The bill, SB-525, was introduced Tuesday by Democratic State Sen. Maria Durazo and would require healthcare facilities and care centers to set minimum wage for hourly employees at $25. This would increase the base pay from the $15 state standard for all support staff like technicians, janitors and nurses.
“We have a patient care crisis and a workforce shortage statewide,” the Los Angeles representative said in a tweet announcing the bill. “They need livable and fair wages.”
Efforts to raise the minimum wage for healthcare employees have been in the works for several years, gaining traction after the pandemic exacerbated problems caused by staffing shortages in the healthcare industry.
A survey conducted last year by Service Employees International Union – United Healthcare Workers West (SEIU-UHW) found that nearly 83% of healthcare workers reported understaffing at their facilities, leading to delays and rushing of care, skipping safety protocols, and forgoing meals to breaks.

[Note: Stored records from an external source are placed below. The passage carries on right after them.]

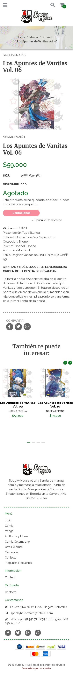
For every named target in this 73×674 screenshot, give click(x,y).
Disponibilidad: (15, 184)
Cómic (9, 525)
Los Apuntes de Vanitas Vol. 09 (17, 404)
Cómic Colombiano (17, 541)
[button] (49, 5)
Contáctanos (21, 212)
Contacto (10, 557)
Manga (33, 37)
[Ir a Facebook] (8, 632)
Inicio (21, 37)
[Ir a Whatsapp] (38, 633)
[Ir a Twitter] (18, 633)
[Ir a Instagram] (28, 633)
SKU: (6, 175)
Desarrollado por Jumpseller (36, 668)
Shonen (47, 37)
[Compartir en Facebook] (9, 327)
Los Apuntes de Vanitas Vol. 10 (55, 404)
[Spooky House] (37, 18)
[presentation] (65, 363)
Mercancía (11, 552)
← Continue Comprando (46, 220)
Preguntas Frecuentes (18, 562)
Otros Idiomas (14, 547)
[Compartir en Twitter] (18, 327)
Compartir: (15, 320)
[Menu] (5, 6)
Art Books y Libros (16, 536)
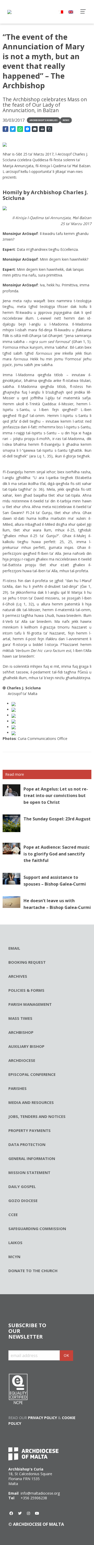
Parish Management (30, 1004)
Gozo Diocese (23, 1200)
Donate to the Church (32, 1270)
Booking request (27, 962)
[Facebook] (11, 1513)
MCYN (14, 1256)
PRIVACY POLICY (42, 1417)
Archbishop (20, 1032)
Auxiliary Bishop (26, 1046)
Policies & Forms (26, 990)
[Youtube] (37, 1513)
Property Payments (29, 1130)
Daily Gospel (22, 1186)
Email (14, 948)
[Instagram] (28, 1513)
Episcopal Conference (32, 1074)
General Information (31, 1158)
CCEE (13, 1214)
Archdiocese (21, 1060)
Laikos (15, 1242)
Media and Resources (31, 1102)
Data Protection (26, 1144)
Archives (17, 976)
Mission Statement (29, 1172)
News (66, 120)
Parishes (17, 1088)
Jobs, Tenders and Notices (37, 1116)
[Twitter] (20, 1513)
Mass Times (20, 1018)
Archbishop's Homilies (43, 120)
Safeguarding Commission (37, 1228)
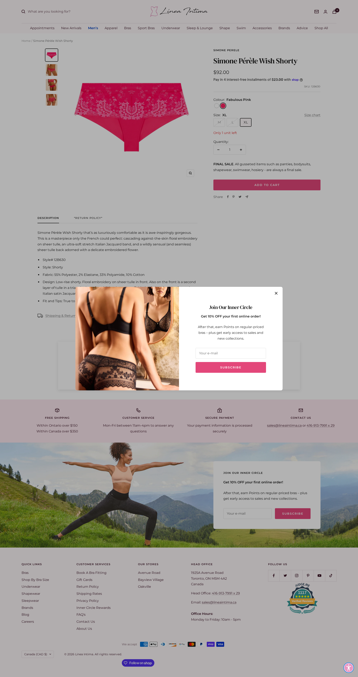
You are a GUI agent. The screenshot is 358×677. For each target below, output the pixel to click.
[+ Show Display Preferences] (348, 668)
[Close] (276, 293)
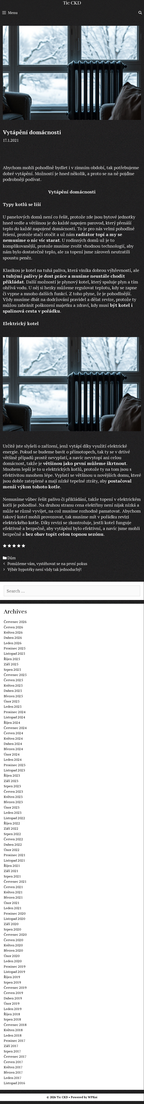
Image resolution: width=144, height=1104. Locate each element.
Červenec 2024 (15, 727)
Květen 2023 (13, 796)
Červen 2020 (13, 940)
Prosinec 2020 (14, 913)
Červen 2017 (13, 1062)
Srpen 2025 (12, 669)
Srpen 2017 (12, 1051)
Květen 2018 (13, 1030)
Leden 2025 (13, 706)
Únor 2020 (11, 955)
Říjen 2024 (12, 722)
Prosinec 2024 (14, 712)
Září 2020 (11, 924)
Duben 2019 (13, 998)
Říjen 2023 (12, 775)
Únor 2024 (11, 754)
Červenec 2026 (15, 621)
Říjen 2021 (12, 865)
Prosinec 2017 (14, 1040)
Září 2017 (11, 1045)
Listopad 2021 (14, 860)
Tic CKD (72, 3)
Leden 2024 (13, 759)
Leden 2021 (13, 908)
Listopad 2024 (14, 717)
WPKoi (92, 1097)
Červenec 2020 (15, 934)
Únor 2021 (11, 902)
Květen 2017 (13, 1067)
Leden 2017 (13, 1077)
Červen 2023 (13, 791)
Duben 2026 (13, 637)
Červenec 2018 (15, 1024)
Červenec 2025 (15, 674)
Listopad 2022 (14, 818)
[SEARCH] (140, 12)
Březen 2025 (13, 696)
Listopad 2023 (14, 770)
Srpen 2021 (12, 876)
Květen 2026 (13, 632)
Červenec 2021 (15, 881)
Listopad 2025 (14, 653)
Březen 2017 (13, 1072)
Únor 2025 (11, 701)
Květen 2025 (13, 685)
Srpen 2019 (12, 982)
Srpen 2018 (12, 1019)
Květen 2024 (13, 738)
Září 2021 (11, 871)
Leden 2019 (13, 1009)
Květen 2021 (13, 892)
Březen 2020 (13, 950)
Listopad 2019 (14, 971)
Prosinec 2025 (14, 648)
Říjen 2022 (12, 823)
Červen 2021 (13, 887)
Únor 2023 (11, 807)
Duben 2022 (13, 844)
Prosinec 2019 (14, 966)
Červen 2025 (13, 680)
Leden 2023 (13, 812)
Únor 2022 (11, 849)
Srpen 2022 (12, 834)
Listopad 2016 (14, 1083)
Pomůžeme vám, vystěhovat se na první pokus (47, 563)
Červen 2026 (13, 627)
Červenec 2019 (15, 987)
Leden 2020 (13, 961)
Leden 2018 (13, 1035)
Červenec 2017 (15, 1056)
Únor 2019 (11, 1003)
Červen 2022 (13, 839)
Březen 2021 (13, 897)
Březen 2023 (13, 802)
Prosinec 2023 (14, 765)
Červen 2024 (13, 733)
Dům (11, 557)
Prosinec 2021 (14, 855)
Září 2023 (11, 781)
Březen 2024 (13, 749)
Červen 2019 (13, 992)
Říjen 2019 (12, 977)
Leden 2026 (13, 643)
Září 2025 (11, 664)
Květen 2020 (13, 945)
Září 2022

“We are understaffed and current pay is not enough to keep experienced healthcare workers from leaving, especially after all we’ve experienced through this pandemic,” one dialysis center patient care technician, Livier Olmedo, said in a press release from SEIU-UHW.

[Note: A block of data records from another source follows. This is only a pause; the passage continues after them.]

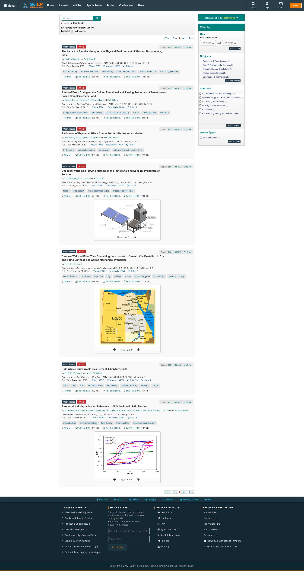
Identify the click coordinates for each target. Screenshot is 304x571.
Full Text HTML (112, 77)
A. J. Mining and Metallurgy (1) (215, 101)
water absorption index (98, 191)
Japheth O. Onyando (90, 137)
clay (108, 276)
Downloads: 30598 (114, 145)
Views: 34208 (98, 418)
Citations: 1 (146, 380)
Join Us (165, 540)
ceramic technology (88, 423)
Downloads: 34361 (115, 380)
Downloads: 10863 (111, 66)
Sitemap (165, 546)
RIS (169, 47)
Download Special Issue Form (222, 546)
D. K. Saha (166, 410)
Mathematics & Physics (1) (214, 72)
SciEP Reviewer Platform (77, 540)
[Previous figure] (114, 349)
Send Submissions (170, 535)
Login (267, 7)
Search (253, 7)
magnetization (69, 423)
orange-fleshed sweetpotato (75, 112)
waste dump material (126, 71)
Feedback (165, 518)
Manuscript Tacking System (79, 512)
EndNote (187, 47)
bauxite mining (70, 71)
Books (110, 5)
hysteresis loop (122, 423)
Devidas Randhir (72, 59)
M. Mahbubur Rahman (75, 410)
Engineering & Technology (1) (216, 76)
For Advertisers (212, 523)
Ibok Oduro (112, 100)
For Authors (210, 512)
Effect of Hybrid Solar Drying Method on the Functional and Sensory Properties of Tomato (111, 172)
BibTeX (177, 47)
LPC (82, 385)
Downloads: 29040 (117, 271)
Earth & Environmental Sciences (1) (218, 65)
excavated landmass (89, 71)
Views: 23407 (97, 185)
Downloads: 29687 (116, 418)
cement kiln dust (70, 276)
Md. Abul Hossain (151, 410)
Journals (63, 5)
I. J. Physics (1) (208, 109)
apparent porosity (176, 276)
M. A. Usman (84, 178)
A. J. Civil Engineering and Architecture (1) (220, 113)
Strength (145, 385)
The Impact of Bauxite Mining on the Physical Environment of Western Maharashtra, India (112, 53)
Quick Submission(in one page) (81, 546)
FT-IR (155, 385)
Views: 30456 (97, 145)
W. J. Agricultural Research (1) (215, 105)
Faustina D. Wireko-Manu (91, 100)
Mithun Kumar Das (120, 410)
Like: (129, 66)
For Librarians (211, 529)
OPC (74, 385)
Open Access (211, 535)
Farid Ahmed (136, 410)
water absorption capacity (117, 112)
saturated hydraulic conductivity (128, 150)
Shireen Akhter (182, 410)
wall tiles (86, 276)
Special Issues (94, 5)
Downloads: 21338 (115, 185)
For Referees (210, 518)
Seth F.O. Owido (111, 137)
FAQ (162, 523)
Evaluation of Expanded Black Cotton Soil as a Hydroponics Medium (103, 133)
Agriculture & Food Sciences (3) (216, 61)
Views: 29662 (99, 271)
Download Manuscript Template (224, 540)
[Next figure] (135, 236)
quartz (128, 276)
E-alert (280, 7)
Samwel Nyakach (72, 137)
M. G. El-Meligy (94, 373)
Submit (295, 5)
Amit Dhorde (90, 59)
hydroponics (68, 150)
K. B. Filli (98, 178)
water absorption (142, 276)
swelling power (149, 112)
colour (136, 112)
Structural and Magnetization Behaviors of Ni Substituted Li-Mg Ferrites (104, 406)
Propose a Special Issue (77, 523)
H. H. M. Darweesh (73, 264)
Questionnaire (168, 529)
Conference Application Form (80, 535)
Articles (77, 5)
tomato (66, 191)
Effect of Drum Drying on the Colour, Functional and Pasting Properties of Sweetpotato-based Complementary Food (114, 94)
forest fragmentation (169, 71)
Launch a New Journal (76, 529)
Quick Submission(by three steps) (82, 552)
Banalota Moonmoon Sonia (98, 410)
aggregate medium (86, 150)
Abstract (67, 77)
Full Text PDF (83, 77)
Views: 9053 (94, 66)
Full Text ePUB (133, 77)
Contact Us (166, 512)
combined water (95, 385)
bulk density (107, 71)
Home (50, 5)
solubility (164, 112)
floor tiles (98, 276)
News (141, 5)
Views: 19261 (98, 107)
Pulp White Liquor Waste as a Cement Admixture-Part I (94, 369)
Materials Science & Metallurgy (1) (217, 68)
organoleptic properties (123, 191)
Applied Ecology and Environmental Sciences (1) (223, 97)
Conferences (126, 5)
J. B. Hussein (70, 178)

According to data from the Bureau of Labor Statistics, there are nearly 1.7 million healthcare workers in California. Of those workers, the agency estimates nearly 1.1 million people work in healthcare support roles, earning an average hourly wage for those roles around $17.22.

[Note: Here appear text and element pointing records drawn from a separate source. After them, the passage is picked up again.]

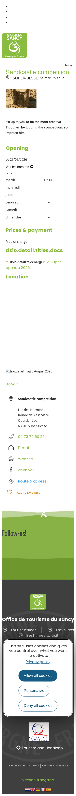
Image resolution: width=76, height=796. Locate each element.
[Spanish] (48, 789)
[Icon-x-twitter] (43, 513)
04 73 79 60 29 (31, 436)
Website (25, 458)
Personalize (34, 690)
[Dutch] (27, 789)
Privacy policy (38, 661)
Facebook (25, 470)
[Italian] (43, 789)
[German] (38, 789)
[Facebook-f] (30, 513)
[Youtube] (70, 513)
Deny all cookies (38, 705)
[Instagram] (57, 513)
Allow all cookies (38, 675)
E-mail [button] (24, 447)
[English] (32, 789)
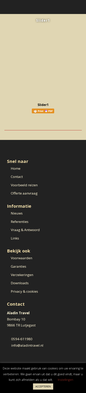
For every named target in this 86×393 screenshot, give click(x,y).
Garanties (18, 266)
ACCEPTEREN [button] (43, 386)
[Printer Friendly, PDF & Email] (43, 111)
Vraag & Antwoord (25, 229)
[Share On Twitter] (12, 123)
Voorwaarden (21, 258)
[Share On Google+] (23, 123)
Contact (17, 176)
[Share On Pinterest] (18, 123)
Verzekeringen (22, 274)
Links (15, 238)
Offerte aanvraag (24, 193)
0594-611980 (21, 339)
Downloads (20, 283)
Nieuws (17, 213)
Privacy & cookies (24, 291)
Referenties (19, 221)
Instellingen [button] (65, 380)
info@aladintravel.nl (27, 345)
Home (15, 168)
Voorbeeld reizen (24, 185)
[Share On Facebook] (6, 123)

“We take pride in our work and love caring for our patients,” Olmedo continued. “But too many caregivers struggle to pay rent and put food on the table, causing high turnover and worsening the staffing crisis.”
Advocates say that a statewide minimum wage would help resolve these issues, however, efforts to implement them have faced strong opposition from the health industry.
Efforts to reach a deal that would implement the $25 minimum wage statewide fell through last summer, in part because hospitals walked away from negotiations after higher wages for support staff were tied to the financing of earthquake upgrades.
SEIU-UHW has also attempted to raise pay minimums through a city-by-city approach, spending nearly $11 million according to campaign finance filings on local ballot initiatives in Southern California cities to adopt ordinances to raise the local minimum wage for healthcare workers.
A ballot issue committee backed by Kaiser Permanente, Adventist Health, Cedars-Sinai and other healthcare providers quashed most of those efforts.
‘The last thing we expected’: Black maternal mortality rate prompt families, experts to fight for change
City councils in Los Angeles, Downey, Monterey Park and Long Beach introduced ordinances on the minimum wage, but California Healthline reported that these raises were pushed to the 2024 election ballot after hospitals challenged the change.
Voters in two cities – Inglewood and Duarte – were able to vote on the measures last year, passing only in Inglewood.
“Through the process of passing local ordinances and talking to elected officials about statewide legislation, we’ve discovered an enormous appreciation for healthcare workers among lawmakers and the public and an understanding of how low wages are making the healthcare staffing crisis worse,” Dave Regan, president of SEIU-UHW, said in an August release. “There is a broad understanding that it was frontline healthcare workers, not greedy hospital executives, who put their lives on the line and continue to carry California through the COVID crisis.”
Should the bill be passed by lawmakers and signed by Governor Gavin Newsom, the new wage increase is set to go into effect after Jan.1, 2024. The bill also includes yearly adjustments to the minimum wage, relative to cost of living based on the consumer price index.